I agree with your reasoning. However, errors occur infrequently enough (I
hope) so that its just not worth the extra code complexity to make the error
handler look for that case.

However, in all honesty, I have to say that I just don't believe ABORTs are
ever particularly effective. As part of error recovery, If a device is
tipping over into failure, adding another message isn't a good way to pull it
back. ABORT is really part of the I/O cancellation API, and, like all
cancellation implementations, it's potentially full of holes. The only uses
it might have---like oops I didn't mean to fixate that CD, give it back to me
now---aren't clearly defined in the SPEC to produce the desired effect (stop
the fixation so the drive door can be opened).

> If we get to the point we need an abort we don't want to issue a
> reset.
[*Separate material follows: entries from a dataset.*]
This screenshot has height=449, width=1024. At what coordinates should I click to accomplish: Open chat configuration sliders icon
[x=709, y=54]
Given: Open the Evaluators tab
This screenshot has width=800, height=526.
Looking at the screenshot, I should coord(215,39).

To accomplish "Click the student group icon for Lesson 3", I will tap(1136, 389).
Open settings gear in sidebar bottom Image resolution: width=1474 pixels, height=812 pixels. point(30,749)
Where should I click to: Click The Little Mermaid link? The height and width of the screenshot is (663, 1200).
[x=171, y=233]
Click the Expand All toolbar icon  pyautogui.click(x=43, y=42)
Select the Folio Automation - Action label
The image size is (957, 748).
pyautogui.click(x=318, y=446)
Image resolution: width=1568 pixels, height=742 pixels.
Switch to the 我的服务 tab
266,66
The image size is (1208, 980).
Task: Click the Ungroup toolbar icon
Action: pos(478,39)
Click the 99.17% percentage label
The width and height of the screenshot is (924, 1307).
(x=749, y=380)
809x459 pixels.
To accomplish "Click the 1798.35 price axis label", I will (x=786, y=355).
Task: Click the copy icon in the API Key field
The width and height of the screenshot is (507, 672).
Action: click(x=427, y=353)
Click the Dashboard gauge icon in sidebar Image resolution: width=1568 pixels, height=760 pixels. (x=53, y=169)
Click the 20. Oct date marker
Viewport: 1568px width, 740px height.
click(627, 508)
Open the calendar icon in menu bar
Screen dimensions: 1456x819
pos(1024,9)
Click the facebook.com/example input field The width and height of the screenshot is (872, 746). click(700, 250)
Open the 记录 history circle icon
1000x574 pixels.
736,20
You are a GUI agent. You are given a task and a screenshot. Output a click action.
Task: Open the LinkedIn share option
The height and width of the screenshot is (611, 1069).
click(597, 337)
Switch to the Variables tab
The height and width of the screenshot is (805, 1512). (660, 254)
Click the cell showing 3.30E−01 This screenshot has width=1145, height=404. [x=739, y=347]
Not every device comes back sane from a reset and in some cases
> we have to issue a whole sequence of commands to get the state of the
> device back (door locking, power management, ..)

Well, this is SCSI---the first thing most controllers do for parallel SCSI at
least is reset the BUS. Some FC drivers do the FC equivalent as well (not
that they should, but that's another issue).

The pain of coming back from a reset (and I grant, it isn't trivial) is well
known and well implemented in SCSI. It also, from error handlings point of
view, sets the device back to a known point in the state model.